Ünal, bir tesiste düzenlenen toplantıda kentteki basın mensuplarıyla bir araya geldi, seçim sonuç sonuçları ve gündemle ilgili değerlendirmelerde bulundu.
Ünal, yaptığı konuşmada Türkiye'de 13 yılda 11 kez seçim yapıldığı, bu seçimlerin tamamının temiz ve meşru bir zeminde yapıldığını söyledi.
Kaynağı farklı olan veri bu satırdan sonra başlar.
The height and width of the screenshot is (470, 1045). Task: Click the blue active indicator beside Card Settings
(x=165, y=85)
 Türkiye'nin güçlü bir seçim sistemi olduğunu ve buna saygı duyulması gerektiğini belirten Ünal, " Kemal Kılıçdaroğlu yine 'Türkiye'de demokrasi yok' demeyi tercih etti. Yani seçimden daha yeni çıkmışız, yüzde 85'in üzerinde bir katılımla. Bugün Avrupa'da seçimler öyle yüzde 45, yüzde 50, yüzde 55'lerde iken, ülkemizde yüzde 87 gibi bir katılımla seçim yapıyoruz.  Ama ertesi gün bu ülkenin anamuhalefet genel başkanı 'bu ülkede demokrasi yok' diyor. Yetmiyor biraz daha ileri gidiyor 'Bu rejim Göbels rejimi' diyor.  Aynştayn'ın bir sözü var diyor ki, 'Sadece ahmaklar aynı şeyleri yaparak farklı sonuç almayı beklerler'  aynı şeyleri yaparsanız her zaman aynı sonuçları alırsınız. Farklı sonuçları almak için farklı şeyler yapmanız gerekir" diye konuştu.
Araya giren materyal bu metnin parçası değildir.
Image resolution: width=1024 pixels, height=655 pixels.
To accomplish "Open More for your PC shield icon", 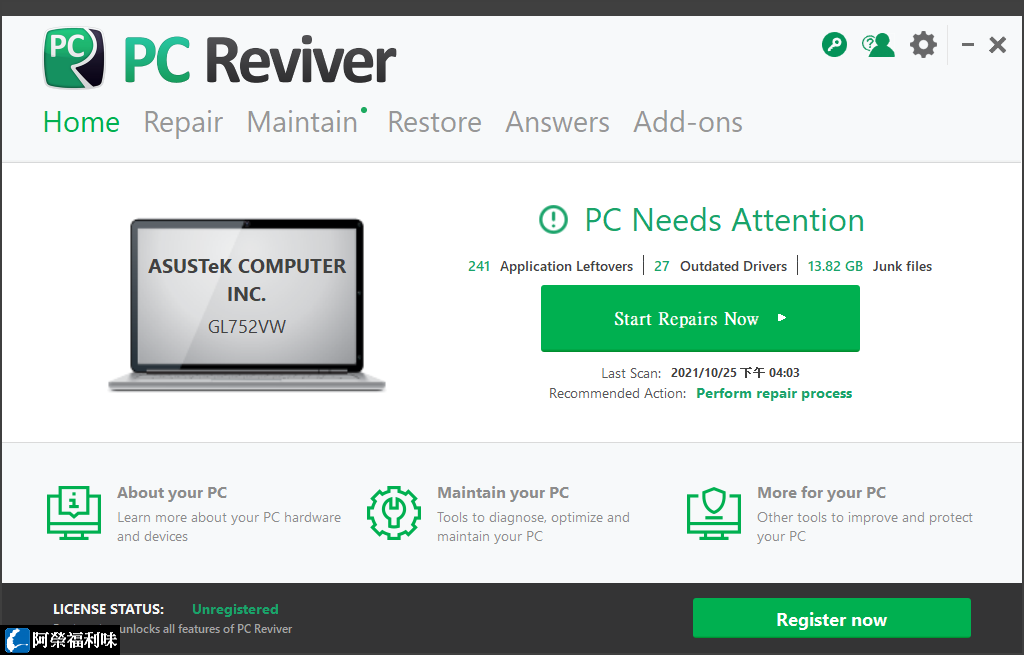I will [714, 513].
Muhalefet partilerinin öz eleştiri yapmaktan kaçındığını belirten Ünal, şöyle devam etti:

" Yüzde 50 oy almış bir parti olarak seçimden sonra sayın Başbakanımızın konuşmasını dinlediyseniz ne vardı, öz eleştiri vardı. Biz yüzde 50 oy aldığımız halde öz eleştiri yapıyoruz, yüzde 25 oy alan, yüzde 12 oy alan bu siyasi partiler bırakın öz eleştiriyi yapmayı hatalarında ısrar etmeye devam ediyor.  Bugün olsa 'hayır derdim' diyen Devlet Bahçeli gibi yine HDP gibi bugün olsa 'hendek kazardık' demeye devam ediyor. Kemal Kılıçdaroğlu Göbels rejimi arayacaksa Cumhuriyet Halk partisinin tarihine bakmalıdır." diye konuştu.
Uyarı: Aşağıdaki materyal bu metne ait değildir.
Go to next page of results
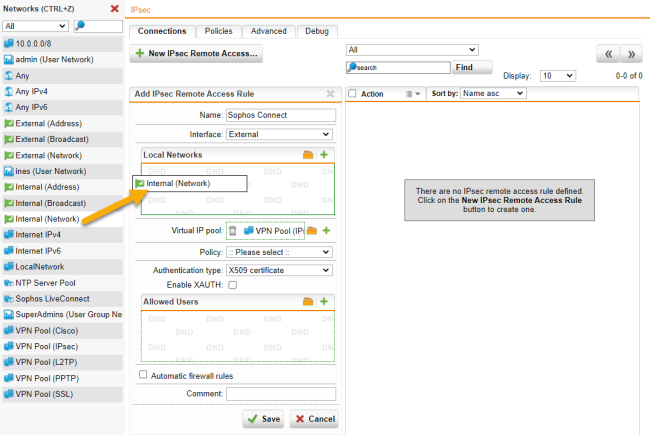This screenshot has height=435, width=650. (x=631, y=55)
Ünal, hiçbir silahlı unsur kalmayıncaya kadar terörle mücadelenin devam edeceğini vurgulayarak şunları söyledi:

"Sırtımızı PYD'ye YPG'ye dayıyoruz diyenlere millet sandıkta cevabını vermiştir. Bunlar kendi siyasetleriyle terör arasına bir mesafe koymak zorundadırlar. Özellikle terör örgütünün 'bizim sayemizde yüzde 10 barajını aştılar, yoksa yüzde 5'te kalırlardı' diye açıklama yapması da bunların aldığı oyda terör örgütünün gölgesi ve vesayeti olduğunu açık bir şekilde ortaya çıkarmıştır, ifşa etmiştir. Eğer bundan sonra ki süreç ne olur diye soruyorsanız. 'Silahı bırakacağız, silahı bırakıyoruz, silahı da gömeceği', derlerse bunu konuşabilir değerlendirebiliriz. Ama daha önce olduğu gibi 'bıraktım, bırakıyoruz, çıktık, çıkıyoruz' gibi süreci istismar eden ve devletin çözüm konusundaki iyi niyetini istismar eden bir yaklaşımla asla bundan sonra müsaade etmeyeceğiz"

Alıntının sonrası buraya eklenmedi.